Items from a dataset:
* * *

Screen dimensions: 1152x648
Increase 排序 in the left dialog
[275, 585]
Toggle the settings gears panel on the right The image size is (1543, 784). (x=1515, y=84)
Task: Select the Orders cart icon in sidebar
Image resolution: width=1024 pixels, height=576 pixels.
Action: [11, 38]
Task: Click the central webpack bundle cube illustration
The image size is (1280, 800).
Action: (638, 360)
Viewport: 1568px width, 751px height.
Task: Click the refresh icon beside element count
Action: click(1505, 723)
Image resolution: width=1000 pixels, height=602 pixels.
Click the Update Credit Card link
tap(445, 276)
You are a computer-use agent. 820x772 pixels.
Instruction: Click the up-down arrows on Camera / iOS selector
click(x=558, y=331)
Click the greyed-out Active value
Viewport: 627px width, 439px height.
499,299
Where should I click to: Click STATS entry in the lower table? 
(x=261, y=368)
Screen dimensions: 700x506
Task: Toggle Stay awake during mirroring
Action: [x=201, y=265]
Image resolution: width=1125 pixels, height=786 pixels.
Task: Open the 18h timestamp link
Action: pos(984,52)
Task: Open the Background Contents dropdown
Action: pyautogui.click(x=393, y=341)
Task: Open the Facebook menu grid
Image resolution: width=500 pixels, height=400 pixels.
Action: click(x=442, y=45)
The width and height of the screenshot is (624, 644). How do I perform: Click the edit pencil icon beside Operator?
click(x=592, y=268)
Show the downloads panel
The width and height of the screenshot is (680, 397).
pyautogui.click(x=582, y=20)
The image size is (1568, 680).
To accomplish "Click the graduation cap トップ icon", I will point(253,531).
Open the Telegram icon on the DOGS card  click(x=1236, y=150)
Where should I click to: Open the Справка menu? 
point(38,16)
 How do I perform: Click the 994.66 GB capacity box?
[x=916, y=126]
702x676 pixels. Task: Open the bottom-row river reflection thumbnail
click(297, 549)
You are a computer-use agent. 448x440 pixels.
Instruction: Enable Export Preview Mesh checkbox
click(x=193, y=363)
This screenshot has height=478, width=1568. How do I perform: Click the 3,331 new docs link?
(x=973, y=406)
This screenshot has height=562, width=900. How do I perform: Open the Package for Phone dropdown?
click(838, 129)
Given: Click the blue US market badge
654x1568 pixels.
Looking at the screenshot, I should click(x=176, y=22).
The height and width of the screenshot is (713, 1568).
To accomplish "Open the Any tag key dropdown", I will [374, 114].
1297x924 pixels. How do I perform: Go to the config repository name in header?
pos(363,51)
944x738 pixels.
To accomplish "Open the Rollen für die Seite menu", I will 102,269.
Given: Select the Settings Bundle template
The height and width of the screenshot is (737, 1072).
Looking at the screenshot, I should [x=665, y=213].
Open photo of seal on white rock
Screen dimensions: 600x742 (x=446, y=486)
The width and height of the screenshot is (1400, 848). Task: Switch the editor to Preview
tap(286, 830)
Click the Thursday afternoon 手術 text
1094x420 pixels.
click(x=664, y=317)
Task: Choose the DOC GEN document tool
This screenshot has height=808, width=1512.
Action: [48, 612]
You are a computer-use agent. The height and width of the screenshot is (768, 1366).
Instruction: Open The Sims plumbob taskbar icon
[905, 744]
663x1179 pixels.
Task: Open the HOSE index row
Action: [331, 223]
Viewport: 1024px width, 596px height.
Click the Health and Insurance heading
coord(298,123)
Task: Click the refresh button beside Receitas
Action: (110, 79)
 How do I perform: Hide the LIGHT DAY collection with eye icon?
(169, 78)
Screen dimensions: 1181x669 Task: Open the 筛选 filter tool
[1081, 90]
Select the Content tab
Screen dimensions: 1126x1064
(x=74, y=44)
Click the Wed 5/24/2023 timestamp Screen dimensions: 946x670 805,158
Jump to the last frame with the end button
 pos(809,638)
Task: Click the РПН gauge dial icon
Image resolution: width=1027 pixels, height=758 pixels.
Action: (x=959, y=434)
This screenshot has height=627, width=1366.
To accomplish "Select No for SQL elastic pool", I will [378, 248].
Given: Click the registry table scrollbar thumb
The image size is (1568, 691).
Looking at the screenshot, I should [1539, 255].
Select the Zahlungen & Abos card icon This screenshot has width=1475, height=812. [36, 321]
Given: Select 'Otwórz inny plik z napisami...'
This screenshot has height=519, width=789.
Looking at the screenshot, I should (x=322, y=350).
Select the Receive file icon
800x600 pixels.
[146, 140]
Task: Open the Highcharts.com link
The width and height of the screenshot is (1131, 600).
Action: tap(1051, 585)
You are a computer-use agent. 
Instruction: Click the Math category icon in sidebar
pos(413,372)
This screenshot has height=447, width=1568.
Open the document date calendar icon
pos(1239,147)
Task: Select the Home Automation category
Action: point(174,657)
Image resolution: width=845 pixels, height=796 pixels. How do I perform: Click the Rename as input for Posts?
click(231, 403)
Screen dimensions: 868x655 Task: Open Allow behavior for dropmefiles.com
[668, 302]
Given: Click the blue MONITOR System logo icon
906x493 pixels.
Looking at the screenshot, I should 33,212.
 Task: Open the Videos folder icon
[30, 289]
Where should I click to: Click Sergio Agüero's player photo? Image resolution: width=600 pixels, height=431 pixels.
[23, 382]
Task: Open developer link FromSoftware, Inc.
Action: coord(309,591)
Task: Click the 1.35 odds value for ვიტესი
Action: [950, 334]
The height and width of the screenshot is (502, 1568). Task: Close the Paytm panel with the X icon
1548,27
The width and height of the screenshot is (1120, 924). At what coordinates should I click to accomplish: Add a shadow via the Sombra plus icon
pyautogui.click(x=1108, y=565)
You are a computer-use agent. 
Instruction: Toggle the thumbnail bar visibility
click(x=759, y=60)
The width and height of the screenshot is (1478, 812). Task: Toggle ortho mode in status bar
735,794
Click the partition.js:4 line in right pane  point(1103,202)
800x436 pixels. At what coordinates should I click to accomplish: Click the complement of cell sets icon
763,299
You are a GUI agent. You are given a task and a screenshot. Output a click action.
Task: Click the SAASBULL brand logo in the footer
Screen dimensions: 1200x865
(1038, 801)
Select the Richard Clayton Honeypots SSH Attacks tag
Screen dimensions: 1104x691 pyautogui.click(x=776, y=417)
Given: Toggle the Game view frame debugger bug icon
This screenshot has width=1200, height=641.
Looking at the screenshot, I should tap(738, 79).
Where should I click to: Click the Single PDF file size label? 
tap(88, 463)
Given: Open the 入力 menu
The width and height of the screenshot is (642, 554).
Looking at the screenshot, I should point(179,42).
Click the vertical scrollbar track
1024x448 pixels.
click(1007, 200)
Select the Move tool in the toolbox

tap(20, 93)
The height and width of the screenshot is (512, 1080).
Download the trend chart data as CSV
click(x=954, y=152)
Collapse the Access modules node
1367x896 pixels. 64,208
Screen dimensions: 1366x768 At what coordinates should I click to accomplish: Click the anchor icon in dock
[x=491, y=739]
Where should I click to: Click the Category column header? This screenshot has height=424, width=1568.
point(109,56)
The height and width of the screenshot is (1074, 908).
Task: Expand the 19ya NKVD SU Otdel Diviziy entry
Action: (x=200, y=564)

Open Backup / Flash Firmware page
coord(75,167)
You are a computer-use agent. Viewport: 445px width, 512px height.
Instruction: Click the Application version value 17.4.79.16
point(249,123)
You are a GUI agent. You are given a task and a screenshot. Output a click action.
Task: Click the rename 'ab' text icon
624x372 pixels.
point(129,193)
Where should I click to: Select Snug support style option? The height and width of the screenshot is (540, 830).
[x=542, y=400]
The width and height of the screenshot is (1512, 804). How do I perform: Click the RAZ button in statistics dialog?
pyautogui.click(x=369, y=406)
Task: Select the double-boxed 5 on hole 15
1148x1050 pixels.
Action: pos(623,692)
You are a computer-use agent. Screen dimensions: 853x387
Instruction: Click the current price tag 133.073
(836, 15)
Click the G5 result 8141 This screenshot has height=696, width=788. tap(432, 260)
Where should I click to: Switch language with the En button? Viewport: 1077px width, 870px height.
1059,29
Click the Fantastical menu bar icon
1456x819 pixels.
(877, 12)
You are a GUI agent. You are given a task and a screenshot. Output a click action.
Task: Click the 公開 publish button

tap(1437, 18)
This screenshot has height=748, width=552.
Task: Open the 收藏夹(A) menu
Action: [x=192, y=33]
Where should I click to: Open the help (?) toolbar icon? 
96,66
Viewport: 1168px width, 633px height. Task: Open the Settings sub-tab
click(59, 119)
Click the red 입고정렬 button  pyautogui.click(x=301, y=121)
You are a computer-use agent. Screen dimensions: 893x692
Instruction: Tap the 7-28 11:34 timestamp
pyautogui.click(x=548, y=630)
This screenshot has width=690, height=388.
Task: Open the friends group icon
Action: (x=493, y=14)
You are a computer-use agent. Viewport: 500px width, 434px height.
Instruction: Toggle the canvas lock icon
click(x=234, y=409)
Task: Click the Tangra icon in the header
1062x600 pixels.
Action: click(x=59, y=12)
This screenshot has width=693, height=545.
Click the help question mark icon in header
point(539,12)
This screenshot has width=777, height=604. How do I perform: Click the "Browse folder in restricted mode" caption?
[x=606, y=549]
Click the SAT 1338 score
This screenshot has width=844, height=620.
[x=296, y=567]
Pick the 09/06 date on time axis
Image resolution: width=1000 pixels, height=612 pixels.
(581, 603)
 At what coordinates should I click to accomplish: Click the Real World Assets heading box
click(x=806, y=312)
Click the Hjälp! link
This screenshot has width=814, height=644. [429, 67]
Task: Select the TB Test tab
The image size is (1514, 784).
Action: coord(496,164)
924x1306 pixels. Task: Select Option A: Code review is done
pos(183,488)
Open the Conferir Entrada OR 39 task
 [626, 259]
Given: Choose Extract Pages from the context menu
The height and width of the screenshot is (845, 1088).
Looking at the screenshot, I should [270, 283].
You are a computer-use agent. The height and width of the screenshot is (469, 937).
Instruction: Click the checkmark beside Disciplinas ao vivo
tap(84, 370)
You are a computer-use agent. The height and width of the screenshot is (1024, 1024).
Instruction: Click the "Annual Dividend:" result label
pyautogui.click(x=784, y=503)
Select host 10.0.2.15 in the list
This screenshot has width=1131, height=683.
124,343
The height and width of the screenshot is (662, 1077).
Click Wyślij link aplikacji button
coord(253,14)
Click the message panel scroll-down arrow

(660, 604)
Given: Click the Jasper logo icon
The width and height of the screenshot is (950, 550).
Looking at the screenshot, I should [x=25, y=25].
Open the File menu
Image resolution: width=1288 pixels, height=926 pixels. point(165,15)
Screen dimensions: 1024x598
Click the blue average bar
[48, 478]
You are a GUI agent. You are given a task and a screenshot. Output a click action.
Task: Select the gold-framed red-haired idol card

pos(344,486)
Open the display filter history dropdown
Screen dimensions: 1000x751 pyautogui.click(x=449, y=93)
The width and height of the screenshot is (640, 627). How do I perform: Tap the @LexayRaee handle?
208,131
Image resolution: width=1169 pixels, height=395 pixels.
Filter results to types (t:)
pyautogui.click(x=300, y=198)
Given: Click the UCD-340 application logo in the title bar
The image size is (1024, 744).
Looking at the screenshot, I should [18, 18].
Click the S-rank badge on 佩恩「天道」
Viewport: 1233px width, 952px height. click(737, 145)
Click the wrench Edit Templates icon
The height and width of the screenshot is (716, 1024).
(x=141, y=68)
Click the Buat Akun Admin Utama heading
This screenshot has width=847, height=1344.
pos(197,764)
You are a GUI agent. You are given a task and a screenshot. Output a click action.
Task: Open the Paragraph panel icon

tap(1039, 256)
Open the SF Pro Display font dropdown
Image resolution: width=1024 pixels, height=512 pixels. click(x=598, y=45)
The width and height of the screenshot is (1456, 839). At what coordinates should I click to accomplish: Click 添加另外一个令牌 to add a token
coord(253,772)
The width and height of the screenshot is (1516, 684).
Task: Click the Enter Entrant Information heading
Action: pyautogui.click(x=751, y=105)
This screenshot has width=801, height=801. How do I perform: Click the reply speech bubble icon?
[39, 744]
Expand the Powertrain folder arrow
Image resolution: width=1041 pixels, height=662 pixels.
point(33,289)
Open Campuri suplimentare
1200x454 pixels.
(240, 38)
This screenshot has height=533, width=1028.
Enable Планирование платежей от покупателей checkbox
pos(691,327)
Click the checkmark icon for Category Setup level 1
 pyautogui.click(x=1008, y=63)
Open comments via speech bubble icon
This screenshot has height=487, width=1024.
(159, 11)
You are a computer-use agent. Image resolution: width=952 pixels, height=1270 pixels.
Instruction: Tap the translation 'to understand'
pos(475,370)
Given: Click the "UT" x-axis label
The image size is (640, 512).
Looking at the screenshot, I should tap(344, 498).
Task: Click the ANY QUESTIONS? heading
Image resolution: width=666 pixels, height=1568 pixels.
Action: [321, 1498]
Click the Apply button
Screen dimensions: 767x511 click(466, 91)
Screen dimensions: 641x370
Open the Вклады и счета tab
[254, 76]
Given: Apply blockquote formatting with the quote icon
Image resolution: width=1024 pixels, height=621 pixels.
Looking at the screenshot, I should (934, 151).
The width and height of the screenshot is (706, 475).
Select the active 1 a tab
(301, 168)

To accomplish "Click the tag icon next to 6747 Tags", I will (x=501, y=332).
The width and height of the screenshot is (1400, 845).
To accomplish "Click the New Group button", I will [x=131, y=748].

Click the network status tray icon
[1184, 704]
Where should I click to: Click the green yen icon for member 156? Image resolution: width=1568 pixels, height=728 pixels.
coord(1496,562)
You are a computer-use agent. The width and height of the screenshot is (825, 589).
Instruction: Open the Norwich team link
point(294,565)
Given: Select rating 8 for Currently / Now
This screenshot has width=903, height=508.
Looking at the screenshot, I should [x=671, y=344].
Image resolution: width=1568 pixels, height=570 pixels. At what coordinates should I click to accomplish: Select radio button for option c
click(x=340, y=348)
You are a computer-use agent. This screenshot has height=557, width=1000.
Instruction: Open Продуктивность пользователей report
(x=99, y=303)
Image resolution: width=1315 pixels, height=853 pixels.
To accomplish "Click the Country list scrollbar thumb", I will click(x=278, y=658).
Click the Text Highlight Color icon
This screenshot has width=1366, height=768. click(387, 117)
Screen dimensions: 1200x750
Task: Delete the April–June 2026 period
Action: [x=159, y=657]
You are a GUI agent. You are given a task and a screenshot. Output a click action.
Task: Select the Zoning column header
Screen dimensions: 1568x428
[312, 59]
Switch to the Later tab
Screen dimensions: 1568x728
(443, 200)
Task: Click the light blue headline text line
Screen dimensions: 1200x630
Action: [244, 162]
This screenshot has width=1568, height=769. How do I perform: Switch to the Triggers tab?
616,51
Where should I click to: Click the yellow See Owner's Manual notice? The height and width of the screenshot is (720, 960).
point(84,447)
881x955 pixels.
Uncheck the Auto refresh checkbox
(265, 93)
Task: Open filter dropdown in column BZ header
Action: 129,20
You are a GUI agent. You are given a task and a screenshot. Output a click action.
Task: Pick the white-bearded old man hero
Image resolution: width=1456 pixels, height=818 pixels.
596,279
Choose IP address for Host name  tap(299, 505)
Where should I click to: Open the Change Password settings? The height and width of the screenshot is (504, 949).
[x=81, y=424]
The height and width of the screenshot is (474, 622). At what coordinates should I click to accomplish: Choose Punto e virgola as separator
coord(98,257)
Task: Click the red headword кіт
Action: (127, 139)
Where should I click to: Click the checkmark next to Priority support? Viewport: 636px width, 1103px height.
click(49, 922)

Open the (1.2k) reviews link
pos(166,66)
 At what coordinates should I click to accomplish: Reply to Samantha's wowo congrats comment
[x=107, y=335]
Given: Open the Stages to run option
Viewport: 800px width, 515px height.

* * *

* [EXERCISE GOAL] Among the records, find the lines that contain "will" and copy each of them.

* [ANSWER FOR THE TASK]
To accomplish "Click the graduation cap トップ icon", I will point(253,531).
To accomplish "Open the Any tag key dropdown", I will [374, 114].
To accomplish "Open the Rollen für die Seite menu", I will 102,269.
To accomplish "Select No for SQL elastic pool", I will [378, 248].
To accomplish "Click the tag icon next to 6747 Tags", I will (x=501, y=332).
To accomplish "Click the New Group button", I will [x=131, y=748].
To accomplish "Click the Country list scrollbar thumb", I will click(x=278, y=658).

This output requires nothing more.